┌──
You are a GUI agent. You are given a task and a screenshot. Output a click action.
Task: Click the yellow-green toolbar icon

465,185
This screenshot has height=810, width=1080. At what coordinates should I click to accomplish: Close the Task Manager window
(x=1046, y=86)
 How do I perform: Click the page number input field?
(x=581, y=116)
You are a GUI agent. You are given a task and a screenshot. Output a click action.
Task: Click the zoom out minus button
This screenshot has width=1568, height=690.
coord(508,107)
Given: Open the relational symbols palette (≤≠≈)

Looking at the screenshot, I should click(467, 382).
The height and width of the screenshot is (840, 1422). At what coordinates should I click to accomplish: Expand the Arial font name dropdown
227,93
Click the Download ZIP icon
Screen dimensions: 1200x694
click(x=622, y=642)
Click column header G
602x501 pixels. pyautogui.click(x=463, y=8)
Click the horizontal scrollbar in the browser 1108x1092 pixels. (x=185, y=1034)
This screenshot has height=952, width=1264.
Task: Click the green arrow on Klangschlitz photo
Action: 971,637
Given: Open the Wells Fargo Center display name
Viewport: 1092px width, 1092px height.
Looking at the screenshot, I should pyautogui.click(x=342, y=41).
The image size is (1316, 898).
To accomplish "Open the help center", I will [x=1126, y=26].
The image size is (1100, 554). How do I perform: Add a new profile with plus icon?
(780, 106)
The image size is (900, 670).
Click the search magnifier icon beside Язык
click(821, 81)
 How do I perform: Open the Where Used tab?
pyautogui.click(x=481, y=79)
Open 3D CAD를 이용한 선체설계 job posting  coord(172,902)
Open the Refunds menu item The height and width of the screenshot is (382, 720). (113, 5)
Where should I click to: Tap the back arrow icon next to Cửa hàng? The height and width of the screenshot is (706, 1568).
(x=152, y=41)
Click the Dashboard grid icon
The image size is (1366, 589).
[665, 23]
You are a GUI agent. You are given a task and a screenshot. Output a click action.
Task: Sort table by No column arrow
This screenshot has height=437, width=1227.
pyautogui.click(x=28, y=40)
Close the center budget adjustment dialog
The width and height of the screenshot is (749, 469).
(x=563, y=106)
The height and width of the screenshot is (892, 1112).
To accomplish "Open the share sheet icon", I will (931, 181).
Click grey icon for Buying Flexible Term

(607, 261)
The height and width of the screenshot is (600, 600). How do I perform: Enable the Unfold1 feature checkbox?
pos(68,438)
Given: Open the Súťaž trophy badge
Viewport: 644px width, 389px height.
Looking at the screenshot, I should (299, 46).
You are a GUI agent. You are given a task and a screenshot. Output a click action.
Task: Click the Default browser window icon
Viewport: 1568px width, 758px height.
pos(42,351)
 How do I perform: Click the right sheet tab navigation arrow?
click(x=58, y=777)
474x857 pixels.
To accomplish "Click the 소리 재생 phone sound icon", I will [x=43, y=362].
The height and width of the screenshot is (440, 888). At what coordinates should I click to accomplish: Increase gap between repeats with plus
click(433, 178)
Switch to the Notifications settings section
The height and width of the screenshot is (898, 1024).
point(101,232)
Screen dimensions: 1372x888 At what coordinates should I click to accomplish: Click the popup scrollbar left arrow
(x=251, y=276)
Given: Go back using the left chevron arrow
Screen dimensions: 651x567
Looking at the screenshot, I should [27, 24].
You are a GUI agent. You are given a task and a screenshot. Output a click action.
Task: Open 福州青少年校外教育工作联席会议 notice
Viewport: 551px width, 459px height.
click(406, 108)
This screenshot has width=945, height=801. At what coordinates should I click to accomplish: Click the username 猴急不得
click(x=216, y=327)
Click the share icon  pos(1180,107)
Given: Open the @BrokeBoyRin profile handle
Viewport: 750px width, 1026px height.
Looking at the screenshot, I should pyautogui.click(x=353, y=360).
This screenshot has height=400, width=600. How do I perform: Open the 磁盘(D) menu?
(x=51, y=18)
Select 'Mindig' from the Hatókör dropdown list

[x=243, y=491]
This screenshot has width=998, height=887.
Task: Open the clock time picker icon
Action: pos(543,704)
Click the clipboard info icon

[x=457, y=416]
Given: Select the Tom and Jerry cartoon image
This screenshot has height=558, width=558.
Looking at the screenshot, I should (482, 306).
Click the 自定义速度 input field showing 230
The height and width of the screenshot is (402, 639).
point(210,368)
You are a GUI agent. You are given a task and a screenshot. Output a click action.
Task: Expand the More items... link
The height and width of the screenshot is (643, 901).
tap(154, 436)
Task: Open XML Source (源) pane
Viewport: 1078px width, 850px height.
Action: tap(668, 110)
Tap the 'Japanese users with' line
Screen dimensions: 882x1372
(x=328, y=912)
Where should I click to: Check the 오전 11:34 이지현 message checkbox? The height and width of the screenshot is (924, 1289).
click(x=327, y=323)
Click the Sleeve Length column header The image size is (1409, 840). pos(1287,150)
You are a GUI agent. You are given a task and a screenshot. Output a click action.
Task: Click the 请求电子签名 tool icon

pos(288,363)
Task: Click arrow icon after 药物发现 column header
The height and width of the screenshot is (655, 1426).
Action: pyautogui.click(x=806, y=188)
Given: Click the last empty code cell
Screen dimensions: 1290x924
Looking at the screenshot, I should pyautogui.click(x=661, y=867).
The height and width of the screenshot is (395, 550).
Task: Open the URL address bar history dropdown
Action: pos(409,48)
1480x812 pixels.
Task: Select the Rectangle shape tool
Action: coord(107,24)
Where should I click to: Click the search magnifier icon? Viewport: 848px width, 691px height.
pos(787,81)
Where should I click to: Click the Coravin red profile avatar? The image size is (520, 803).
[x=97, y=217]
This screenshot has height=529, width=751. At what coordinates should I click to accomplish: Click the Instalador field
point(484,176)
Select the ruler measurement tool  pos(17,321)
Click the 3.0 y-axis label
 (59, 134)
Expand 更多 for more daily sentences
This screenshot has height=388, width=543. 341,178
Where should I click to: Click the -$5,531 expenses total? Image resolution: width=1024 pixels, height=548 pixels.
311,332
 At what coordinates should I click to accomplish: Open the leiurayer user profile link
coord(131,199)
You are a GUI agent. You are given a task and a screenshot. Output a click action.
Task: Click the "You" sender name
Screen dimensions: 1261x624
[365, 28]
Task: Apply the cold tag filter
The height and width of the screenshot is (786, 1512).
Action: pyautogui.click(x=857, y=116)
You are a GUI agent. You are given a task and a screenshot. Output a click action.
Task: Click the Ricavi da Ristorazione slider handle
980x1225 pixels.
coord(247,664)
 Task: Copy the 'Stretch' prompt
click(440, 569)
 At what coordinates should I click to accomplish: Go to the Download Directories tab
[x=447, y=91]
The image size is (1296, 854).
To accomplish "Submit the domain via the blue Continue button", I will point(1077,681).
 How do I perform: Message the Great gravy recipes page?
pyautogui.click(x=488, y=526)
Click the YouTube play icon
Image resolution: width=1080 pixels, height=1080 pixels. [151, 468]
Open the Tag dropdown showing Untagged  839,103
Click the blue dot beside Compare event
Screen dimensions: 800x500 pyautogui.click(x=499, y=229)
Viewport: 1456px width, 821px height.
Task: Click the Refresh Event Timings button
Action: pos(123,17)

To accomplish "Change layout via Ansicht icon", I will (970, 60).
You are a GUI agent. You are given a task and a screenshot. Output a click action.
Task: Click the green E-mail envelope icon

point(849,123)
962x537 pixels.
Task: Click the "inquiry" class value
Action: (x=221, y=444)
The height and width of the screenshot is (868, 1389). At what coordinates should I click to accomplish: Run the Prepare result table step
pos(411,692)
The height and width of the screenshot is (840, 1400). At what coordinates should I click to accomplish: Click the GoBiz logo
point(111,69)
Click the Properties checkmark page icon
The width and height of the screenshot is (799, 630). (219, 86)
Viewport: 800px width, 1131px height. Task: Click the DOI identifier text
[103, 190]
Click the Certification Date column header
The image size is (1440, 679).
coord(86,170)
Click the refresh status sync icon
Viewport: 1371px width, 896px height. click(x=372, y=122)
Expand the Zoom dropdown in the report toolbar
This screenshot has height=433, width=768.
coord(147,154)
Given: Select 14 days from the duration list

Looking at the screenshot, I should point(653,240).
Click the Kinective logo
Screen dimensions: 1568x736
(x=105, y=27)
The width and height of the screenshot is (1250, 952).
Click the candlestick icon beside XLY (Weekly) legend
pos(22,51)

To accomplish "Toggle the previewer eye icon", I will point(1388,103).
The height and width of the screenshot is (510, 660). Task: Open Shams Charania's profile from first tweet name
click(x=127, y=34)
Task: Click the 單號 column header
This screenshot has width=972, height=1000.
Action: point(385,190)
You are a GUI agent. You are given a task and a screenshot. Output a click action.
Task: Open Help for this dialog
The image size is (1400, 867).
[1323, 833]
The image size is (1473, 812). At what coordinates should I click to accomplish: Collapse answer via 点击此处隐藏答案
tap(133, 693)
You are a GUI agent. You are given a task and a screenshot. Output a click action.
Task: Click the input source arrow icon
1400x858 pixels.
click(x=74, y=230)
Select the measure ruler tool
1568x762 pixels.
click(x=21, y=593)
└──
#### [DIRECTIONS]
Could you update the part of the records that opens with the line containing "Task: Open XML Source (源) pane" and closes with the line containing "Action: pyautogui.click(x=857, y=116)", swapping "Sleeve Length" for "Sleeve Style" and leaving everything else unchanged? Give back only those lines.

#### [RESULT OF THE EXERCISE]
Task: Open XML Source (源) pane
Viewport: 1078px width, 850px height.
Action: tap(668, 110)
Tap the 'Japanese users with' line
Screen dimensions: 882x1372
(x=328, y=912)
Where should I click to: Check the 오전 11:34 이지현 message checkbox? The height and width of the screenshot is (924, 1289).
click(x=327, y=323)
Click the Sleeve Style column header The image size is (1409, 840). pos(1287,150)
You are a GUI agent. You are given a task and a screenshot. Output a click action.
Task: Click the 请求电子签名 tool icon

pos(288,363)
Task: Click arrow icon after 药物发现 column header
The height and width of the screenshot is (655, 1426).
Action: pyautogui.click(x=806, y=188)
Given: Click the last empty code cell
Screen dimensions: 1290x924
Looking at the screenshot, I should pyautogui.click(x=661, y=867).
The height and width of the screenshot is (395, 550).
Task: Open the URL address bar history dropdown
Action: pos(409,48)
1480x812 pixels.
Task: Select the Rectangle shape tool
Action: coord(107,24)
Where should I click to: Click the search magnifier icon? Viewport: 848px width, 691px height.
pos(787,81)
Where should I click to: Click the Coravin red profile avatar? The image size is (520, 803).
[x=97, y=217]
This screenshot has height=529, width=751. At what coordinates should I click to accomplish: Click the Instalador field
point(484,176)
Select the ruler measurement tool  pos(17,321)
Click the 3.0 y-axis label
 (59, 134)
Expand 更多 for more daily sentences
This screenshot has height=388, width=543. 341,178
Where should I click to: Click the -$5,531 expenses total? Image resolution: width=1024 pixels, height=548 pixels.
311,332
 At what coordinates should I click to accomplish: Open the leiurayer user profile link
coord(131,199)
You are a GUI agent. You are given a task and a screenshot. Output a click action.
Task: Click the "You" sender name
Screen dimensions: 1261x624
[365, 28]
Task: Apply the cold tag filter
The height and width of the screenshot is (786, 1512).
Action: pyautogui.click(x=857, y=116)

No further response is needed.